Your objective ▸ Of the lines below, write out exactly those from the line with "중을 제물로 삼은 임선포와 걸어가다 멈춘 선모산 (745, 1825)" through the line with "#강원도 지명유래 (220, 2076)", both included, and skip the rest.

(Saved entries)
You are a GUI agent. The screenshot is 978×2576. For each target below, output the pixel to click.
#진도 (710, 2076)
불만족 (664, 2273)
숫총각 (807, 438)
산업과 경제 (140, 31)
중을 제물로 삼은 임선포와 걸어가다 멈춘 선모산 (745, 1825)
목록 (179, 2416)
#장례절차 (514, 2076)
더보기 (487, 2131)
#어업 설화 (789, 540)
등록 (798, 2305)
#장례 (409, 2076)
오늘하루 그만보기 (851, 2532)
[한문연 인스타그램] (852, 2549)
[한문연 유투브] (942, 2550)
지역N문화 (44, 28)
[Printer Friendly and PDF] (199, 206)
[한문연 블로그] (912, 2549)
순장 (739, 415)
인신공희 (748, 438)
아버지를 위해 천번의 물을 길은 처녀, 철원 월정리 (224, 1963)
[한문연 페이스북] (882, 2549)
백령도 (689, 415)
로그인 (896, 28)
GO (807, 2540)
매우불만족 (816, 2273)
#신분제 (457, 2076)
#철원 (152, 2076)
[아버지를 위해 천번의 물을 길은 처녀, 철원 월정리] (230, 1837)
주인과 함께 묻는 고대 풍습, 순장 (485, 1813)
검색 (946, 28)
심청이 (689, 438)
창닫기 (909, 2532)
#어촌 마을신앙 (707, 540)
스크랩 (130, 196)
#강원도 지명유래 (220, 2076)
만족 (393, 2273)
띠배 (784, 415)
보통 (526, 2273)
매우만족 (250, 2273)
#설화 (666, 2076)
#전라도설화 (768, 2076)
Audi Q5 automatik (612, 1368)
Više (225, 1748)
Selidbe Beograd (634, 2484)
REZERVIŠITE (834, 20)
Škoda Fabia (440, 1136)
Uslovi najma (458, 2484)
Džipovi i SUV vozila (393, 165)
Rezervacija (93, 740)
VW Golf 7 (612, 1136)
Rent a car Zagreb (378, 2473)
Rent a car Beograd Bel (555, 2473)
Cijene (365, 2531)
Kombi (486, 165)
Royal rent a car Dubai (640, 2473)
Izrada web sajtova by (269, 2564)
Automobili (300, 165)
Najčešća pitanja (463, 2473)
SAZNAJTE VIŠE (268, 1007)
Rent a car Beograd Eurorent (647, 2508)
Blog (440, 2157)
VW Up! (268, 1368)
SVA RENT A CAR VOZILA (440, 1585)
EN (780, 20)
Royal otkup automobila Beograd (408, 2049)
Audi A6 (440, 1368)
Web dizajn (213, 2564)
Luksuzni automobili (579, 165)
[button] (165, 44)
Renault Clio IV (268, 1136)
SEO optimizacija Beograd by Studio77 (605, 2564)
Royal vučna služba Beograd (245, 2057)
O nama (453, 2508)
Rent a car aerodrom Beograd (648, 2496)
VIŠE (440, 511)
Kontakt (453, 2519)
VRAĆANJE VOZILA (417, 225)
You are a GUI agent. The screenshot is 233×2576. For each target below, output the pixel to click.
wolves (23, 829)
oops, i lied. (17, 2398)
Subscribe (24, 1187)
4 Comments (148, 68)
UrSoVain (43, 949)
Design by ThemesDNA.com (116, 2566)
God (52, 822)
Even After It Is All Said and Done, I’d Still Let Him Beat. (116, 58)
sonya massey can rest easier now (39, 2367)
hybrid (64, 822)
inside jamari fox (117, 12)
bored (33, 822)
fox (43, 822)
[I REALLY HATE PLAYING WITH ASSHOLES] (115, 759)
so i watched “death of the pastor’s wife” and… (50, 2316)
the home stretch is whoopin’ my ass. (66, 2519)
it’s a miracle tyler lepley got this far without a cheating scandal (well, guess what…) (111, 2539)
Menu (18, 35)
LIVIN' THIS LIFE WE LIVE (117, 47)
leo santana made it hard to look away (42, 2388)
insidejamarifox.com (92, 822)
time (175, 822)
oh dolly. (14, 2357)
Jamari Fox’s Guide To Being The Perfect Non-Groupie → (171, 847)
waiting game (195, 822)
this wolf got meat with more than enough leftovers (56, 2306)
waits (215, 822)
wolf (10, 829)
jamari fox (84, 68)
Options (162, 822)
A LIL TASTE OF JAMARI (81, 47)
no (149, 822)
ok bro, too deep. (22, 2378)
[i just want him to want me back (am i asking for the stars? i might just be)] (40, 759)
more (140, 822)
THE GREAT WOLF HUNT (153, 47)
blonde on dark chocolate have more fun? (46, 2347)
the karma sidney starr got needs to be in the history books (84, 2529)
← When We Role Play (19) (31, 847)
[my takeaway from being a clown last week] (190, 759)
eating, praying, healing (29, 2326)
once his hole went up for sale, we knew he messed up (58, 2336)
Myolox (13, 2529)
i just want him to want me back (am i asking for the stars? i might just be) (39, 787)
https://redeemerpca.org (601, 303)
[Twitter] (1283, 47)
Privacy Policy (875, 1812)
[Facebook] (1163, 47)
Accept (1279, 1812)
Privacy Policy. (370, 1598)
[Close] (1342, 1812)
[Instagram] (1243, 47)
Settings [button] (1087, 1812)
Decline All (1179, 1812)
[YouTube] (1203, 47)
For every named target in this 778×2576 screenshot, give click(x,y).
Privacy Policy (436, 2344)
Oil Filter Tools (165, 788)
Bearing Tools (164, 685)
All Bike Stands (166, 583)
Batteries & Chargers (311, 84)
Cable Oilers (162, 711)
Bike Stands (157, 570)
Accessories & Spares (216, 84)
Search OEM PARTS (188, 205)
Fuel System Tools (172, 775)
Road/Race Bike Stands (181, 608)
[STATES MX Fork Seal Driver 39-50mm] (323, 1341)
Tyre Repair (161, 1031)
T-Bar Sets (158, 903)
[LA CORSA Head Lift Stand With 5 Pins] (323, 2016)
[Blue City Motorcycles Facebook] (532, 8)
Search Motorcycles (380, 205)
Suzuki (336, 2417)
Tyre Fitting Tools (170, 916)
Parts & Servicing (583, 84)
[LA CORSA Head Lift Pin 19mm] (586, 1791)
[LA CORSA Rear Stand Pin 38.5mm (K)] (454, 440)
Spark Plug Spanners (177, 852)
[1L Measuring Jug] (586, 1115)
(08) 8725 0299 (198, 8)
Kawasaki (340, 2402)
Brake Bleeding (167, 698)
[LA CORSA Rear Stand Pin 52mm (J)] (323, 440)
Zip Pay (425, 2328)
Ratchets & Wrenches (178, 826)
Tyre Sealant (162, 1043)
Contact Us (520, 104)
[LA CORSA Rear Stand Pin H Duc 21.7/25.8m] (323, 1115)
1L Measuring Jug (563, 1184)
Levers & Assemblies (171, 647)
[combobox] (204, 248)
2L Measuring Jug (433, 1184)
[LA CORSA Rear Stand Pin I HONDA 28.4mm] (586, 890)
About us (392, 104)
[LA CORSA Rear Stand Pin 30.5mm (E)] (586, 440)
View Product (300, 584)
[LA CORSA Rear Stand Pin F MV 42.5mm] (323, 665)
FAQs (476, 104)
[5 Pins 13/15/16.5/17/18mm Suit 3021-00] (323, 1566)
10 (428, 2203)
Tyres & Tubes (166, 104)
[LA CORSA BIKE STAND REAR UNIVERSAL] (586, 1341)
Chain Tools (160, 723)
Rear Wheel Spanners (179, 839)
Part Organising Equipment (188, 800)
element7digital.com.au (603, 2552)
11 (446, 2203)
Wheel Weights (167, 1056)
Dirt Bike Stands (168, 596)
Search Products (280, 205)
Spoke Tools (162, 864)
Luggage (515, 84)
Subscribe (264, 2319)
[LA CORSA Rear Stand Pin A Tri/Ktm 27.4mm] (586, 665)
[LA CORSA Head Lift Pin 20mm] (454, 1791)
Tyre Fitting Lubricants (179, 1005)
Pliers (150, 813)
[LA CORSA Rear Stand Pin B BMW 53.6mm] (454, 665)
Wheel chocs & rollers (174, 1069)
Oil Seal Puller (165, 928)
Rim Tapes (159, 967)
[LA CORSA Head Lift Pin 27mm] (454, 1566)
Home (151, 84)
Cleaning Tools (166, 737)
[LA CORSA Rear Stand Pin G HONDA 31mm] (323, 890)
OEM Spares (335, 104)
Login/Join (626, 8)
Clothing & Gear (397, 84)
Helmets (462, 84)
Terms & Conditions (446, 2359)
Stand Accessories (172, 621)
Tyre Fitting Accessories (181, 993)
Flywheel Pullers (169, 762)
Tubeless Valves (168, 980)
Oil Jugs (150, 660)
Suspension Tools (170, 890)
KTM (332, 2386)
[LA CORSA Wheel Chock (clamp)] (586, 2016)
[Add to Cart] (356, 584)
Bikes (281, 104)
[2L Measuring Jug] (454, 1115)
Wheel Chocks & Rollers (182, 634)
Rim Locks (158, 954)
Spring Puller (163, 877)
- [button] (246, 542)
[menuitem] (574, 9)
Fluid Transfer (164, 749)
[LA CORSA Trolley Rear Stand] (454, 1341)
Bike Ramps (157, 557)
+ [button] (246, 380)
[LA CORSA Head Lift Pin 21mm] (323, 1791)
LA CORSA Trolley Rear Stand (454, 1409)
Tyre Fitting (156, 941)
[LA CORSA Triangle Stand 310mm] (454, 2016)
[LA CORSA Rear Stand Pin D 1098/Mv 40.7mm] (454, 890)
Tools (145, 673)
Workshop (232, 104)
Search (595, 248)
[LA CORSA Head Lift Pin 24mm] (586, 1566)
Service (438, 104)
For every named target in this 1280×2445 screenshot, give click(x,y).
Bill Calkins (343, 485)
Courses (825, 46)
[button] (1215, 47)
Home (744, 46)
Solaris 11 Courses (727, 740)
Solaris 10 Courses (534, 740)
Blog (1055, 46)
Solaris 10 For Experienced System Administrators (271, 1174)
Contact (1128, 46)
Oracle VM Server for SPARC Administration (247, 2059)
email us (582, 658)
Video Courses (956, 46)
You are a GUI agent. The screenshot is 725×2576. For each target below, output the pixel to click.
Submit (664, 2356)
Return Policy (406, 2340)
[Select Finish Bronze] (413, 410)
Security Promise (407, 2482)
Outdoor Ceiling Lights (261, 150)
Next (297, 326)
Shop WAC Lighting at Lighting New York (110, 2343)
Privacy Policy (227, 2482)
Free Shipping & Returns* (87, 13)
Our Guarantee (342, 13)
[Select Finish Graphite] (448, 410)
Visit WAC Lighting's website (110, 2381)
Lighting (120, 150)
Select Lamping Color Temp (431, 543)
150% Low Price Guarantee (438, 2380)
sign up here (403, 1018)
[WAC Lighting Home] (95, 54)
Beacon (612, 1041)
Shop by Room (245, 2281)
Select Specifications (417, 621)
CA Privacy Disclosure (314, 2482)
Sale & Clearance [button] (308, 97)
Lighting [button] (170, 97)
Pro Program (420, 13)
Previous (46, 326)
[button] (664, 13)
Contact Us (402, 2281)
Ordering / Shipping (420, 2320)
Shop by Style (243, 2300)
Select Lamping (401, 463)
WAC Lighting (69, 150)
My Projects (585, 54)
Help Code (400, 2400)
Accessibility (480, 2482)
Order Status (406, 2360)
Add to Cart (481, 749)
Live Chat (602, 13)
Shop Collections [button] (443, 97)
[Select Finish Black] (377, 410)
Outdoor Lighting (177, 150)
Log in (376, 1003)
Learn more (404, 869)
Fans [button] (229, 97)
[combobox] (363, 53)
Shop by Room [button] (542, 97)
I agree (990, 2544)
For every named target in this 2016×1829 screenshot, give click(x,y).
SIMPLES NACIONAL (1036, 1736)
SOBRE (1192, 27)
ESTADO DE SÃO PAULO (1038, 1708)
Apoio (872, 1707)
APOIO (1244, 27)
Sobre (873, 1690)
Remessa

Result below ▸
중을 제물로 삼은 임선포와 걸어가다 멈춘 선모산 (745, 1825)
목록 (179, 2416)
#장례절차 (514, 2076)
더보기 (487, 2131)
#어업 설화 (789, 540)
등록 (798, 2305)
#장례 (409, 2076)
오늘하루 그만보기 (851, 2532)
[한문연 인스타그램] (852, 2549)
[한문연 유투브] (942, 2550)
지역N문화 (44, 28)
[Printer Friendly and PDF] (199, 206)
[한문연 블로그] (912, 2549)
순장 (739, 415)
인신공희 (748, 438)
아버지를 위해 천번의 물을 길은 처녀, 철원 월정리 (224, 1963)
[한문연 페이스북] (882, 2549)
백령도 (689, 415)
로그인 (896, 28)
GO (807, 2540)
매우불만족 (816, 2273)
#신분제 (457, 2076)
#철원 (152, 2076)
[아버지를 위해 천번의 물을 길은 처녀, 철원 월정리] (230, 1837)
주인과 함께 묻는 고대 풍습, 순장 (485, 1813)
검색 (946, 28)
심청이 (689, 438)
창닫기 (909, 2532)
#어촌 마을신앙 (707, 540)
스크랩 (130, 196)
#강원도 지명유래 (220, 2076)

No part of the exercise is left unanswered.